La Lucarne, Jean Meckert (par Gilles Cervera)
La Lucarne, Jean Meckert, éditions Joëlle Losfeld, avril 2024, 246 pages, 16,70 €
Edition: Joelle Losfeld
L’homme défait de Jean Meckert
Jean Meckert est cet auteur aux multiples vies dont cette dernière que les éditions Joëlle Losfeld ressuscitent livre après livre. Le neuvième à paraître sur une série de dix !
Connu sous le pseudo de Jean Amila, Meckert est mort en 1995. La Lucarne est un livre sombre, moins que Les Coups qui nous avaient tous saisis à leur re-sortie en 1993 grâce à Jean-Jacques Pauvert.

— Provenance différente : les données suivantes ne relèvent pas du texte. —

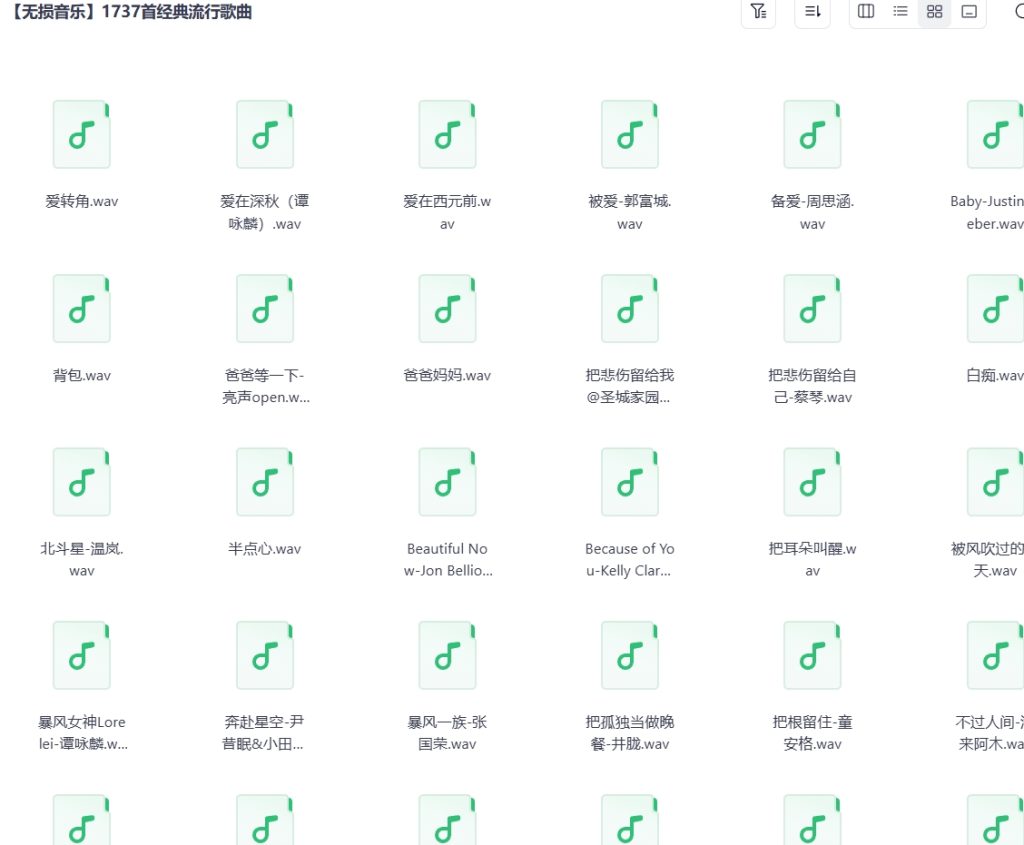Open the 爱转角.wav music file icon
This screenshot has height=845, width=1024.
[x=82, y=135]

La Lucarne est écrite juste après-guerre et narre le juste avant. C’est, si l’on peut le dire ainsi, un livre plus idéalogique qu’idéologique. Nonobstant le climax de guerres sourdes qui sourdent, de nations qui se toisent, de ligues d’extrêmes droites triomphantes et de nazisme endémique, Édouard Gallois, le personnage central, enchante la paix, l’universel, bref le grandiose, l’iconoclaste. Le dérogeant dérange.

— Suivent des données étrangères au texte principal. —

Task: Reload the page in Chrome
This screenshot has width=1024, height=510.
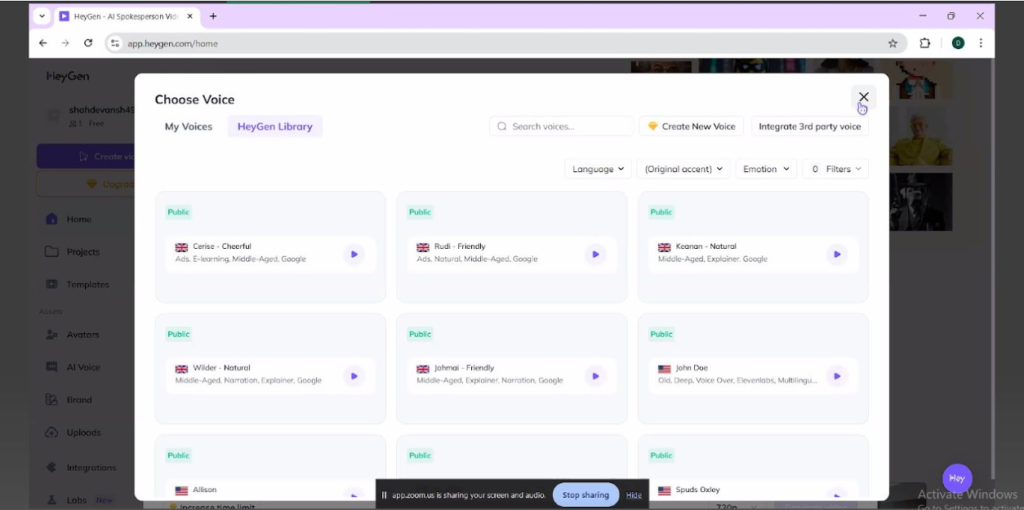Action: [x=88, y=43]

C’est un chômeur dont l’esprit ne chôme pas, toujours en trafic d’idées, en espoir d’idéal, en insomnies tracassées. Il veut convaincre et s’en ressent d’autant plus seul. Sorte d’apôtre de l’absolu, de prêcheur sans chaire, il met l’étiage si haut qu’il échoue en tout. Chômeur archétypal, pauvre mec, déclassé, tout se déchausse, tout s’effondre y compris son couple. Gisèle le méprise car elle continue de remplir le garde-manger et lui, quoi ?
Elle devient indifférente, le harcèle, fainéant bouge-toi, elle le pousse alors qu’Édouard résiste, illuminé de paix, irradié d’idéal. Son apostolat laïque fait rire, ses rêves insupportent et, le pire, son emploi théorique ne rapporte pas une miette. Certes il vend des cravates aux portes d’usines, il attend les sorties d’ouvriers, moins pauvres que lui. Il leur fait le boniment, pas crédible pour un sou. Il le sait tout en refermant sa valise affalée, recette zéro.

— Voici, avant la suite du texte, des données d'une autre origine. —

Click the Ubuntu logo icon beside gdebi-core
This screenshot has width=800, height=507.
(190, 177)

La Lucarne du titre existe bel et bien dans le petit appartement. Et sur le toit, s’écoulant dans la gouttière, un p. de tuyau d’évier, vue sur Paris et vertige sur cour.
Un soir de plus grand silence, Gisèle est là, triste embuscade, et, donc, tuyau bouché.
Turning point. C’est le début de la fin qu’on craint.
Il est là, l’art de Meckert. Tout va mal et le lecteur a peur que ça s’empire, il attend le passage à l’acte, craint que les surins servent et qu’un apôtre de la paix se révèle soudain à l’envers. Le réel est la grande affaire de Jean Meckert. Un réel de pleine face, un réel en feu d’artifices de bims et de bams.
On le voit que le livre est en noir et blanc, plutôt noir que blanc. Le style est du Louis-Ferdinand sans Céline car appliqué à la morale, moins à l’esbrouffe qu’à l’étouffe, un style de nécessité. Un livre écrit ou plutôt parlé en ouvrier car Meckert l’est. Un livre réaliste car l’époque n’est que peu à l’imaginaire : villes détruites sur toute l’Europe, éclopés de partout, désespérés, réfugiés d’exodes et retours (ou non) des camps. Ce que je dis n’y est pas. C’est l’art de Meckert de suggérer un fond d’écran où rien n’est dit alors qu’on comprend tout, du moins avec le recul. Meckert écrivait-il donc pour une réédition ? Laquelle permet de recontextualiser et de mettre en perspective. Il écrivait abstrait et nous, les lecteurs contemporains, le lisons concret.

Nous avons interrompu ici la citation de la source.